Data for analysis –
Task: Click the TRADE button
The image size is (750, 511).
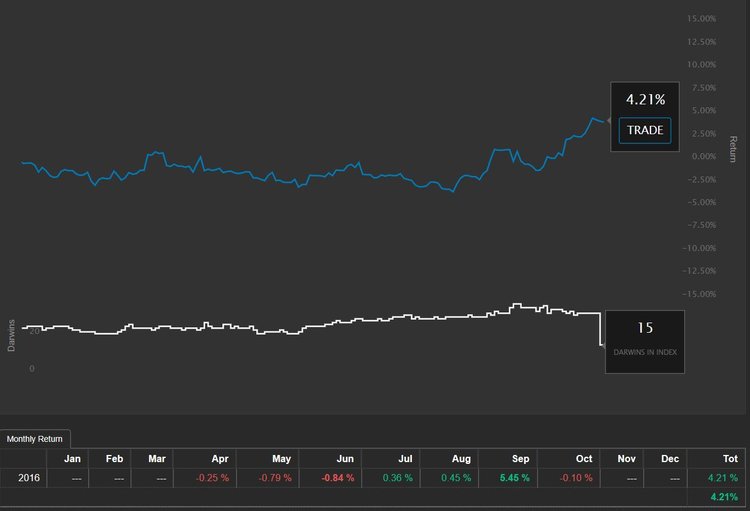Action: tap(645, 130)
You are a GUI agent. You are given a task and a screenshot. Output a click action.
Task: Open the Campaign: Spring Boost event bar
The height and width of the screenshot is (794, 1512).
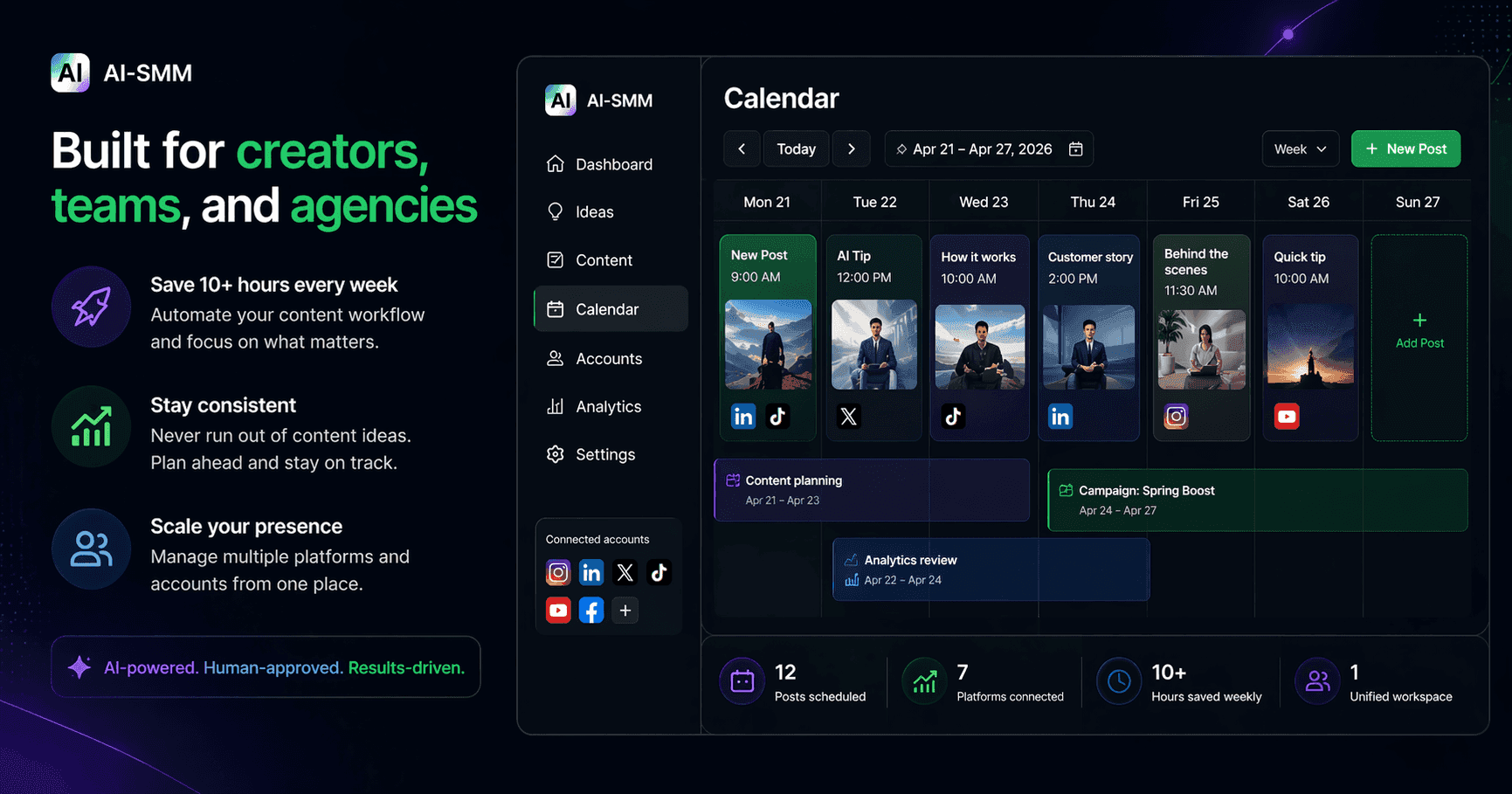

--

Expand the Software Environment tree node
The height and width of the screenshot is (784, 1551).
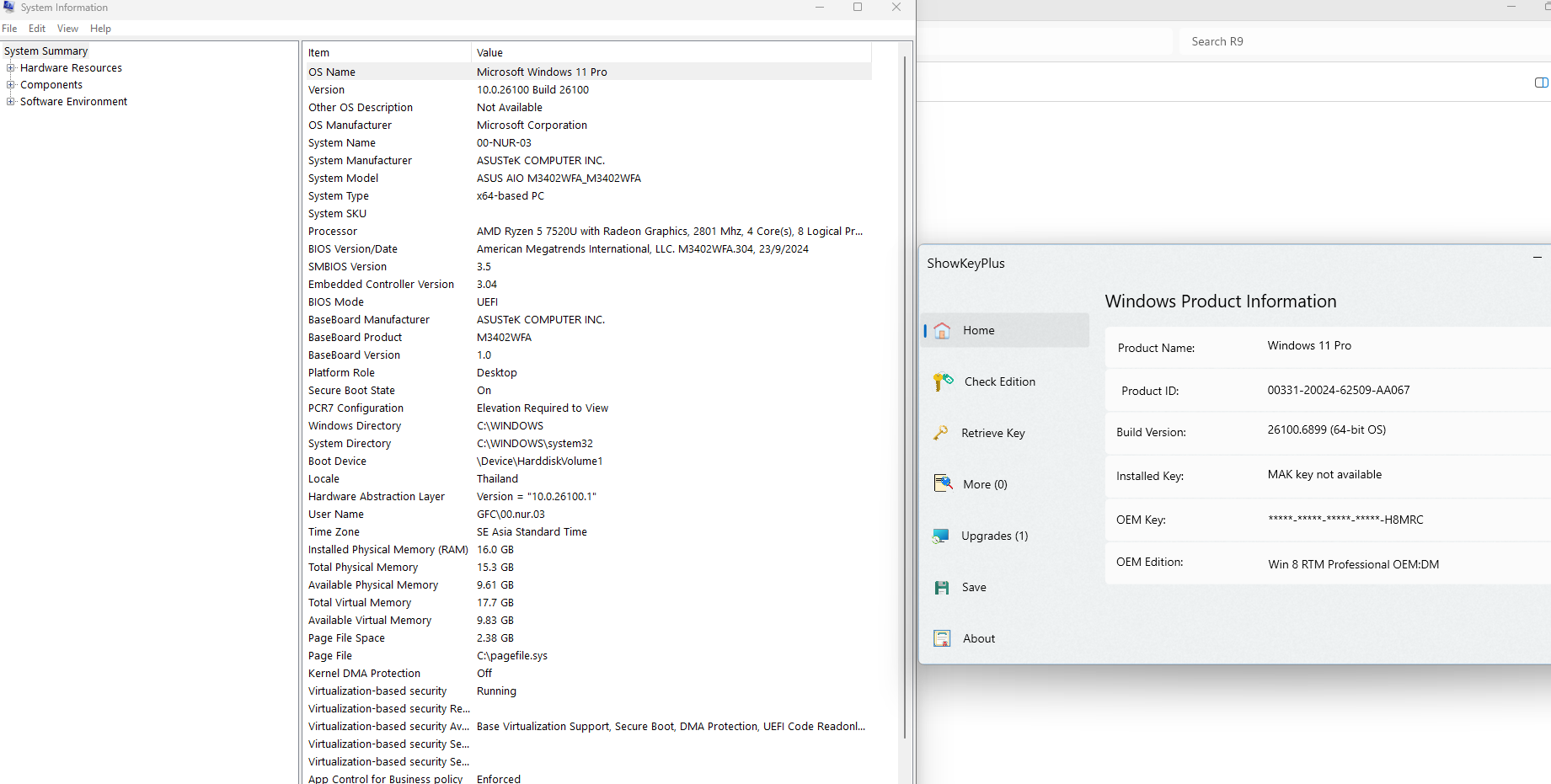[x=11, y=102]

What is required – Starting at the line that contains "Task: Open the" and stopping after the line that contains "The height and width of the screenshot is (794, 1512).", write out every line exactly as it appears above, and no other line.

Output for this exercise –
Task: Open the Campaign: Spring Boost event bar
The height and width of the screenshot is (794, 1512).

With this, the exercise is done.